Es en estos pagos definitorios donde mejor se muestra la personalidad original, y pienso que optimista, de Juan Kruz Igerabide. O pesimista pero revestida de un sarcasmo muy sabroso y sagaz en el que las formas se desarrollan en hábiles paronomasias y derivaciones («Ética es conveniencia conveniente») y alguna que otra imagen lírica.

En fin, que resulta difícil espigar en este rico compendio los mejores sorbos.

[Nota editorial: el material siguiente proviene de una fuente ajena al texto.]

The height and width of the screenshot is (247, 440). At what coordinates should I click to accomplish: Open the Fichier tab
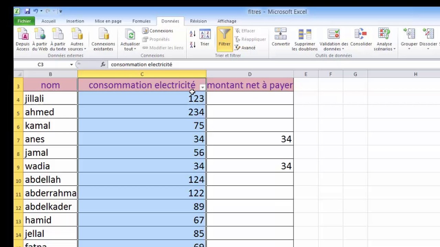pyautogui.click(x=24, y=21)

De hecho, creo que ya he recogido en estas pocas líneas demasiados, incapaz de separar en un campo tan bien abonado el suculento grano de la inexistente paja.

Lo que sí me gustaría destacar es que, frente a otros libros del género a los que me he enfrentado últimamente, quizás más solemnes o graves, con la lectura de Hasta cuándo se puede tener razón he tenido una sonrisa casi continua, especialmente cuando asoma entre sus líneas las referencias a la vanidad del escritor («Aquel que lee directamente a clásicos como Dante o Tolstoi, puede prescindir de la literatura actual, piensa el escritor, excepto de la mía»; «En los libros de otros leemos lo que vamos escribiendo en nuestra mente, pero mejor escrito») y a esa fragilidad humana sobre la que cabría hoy más que nunca reflexionar, cuando los acelerados modos de vida, ciertas filosofías baratas y el espejismo de las redes sociales nos esconden la cierta incomunicación que nos rodea («La gente que vive sola da pena a la gente que se cree acompañada»).

Solo me queda, pues, recomendar esta provechosa lectura que se inicia y termina con la misma pregunta sin contestación: ¿Hasta cuándo se puede tener razón? Ni un sabio como Juan Kruz Igerabide quiere, o puede, darnos una respuesta.

Juan Kruz Igerabide, Hasta cuándo se puede tener razón. Cypress Cultura / Apeadero de Aforistas, Sevilla, 2021, 96 páginas.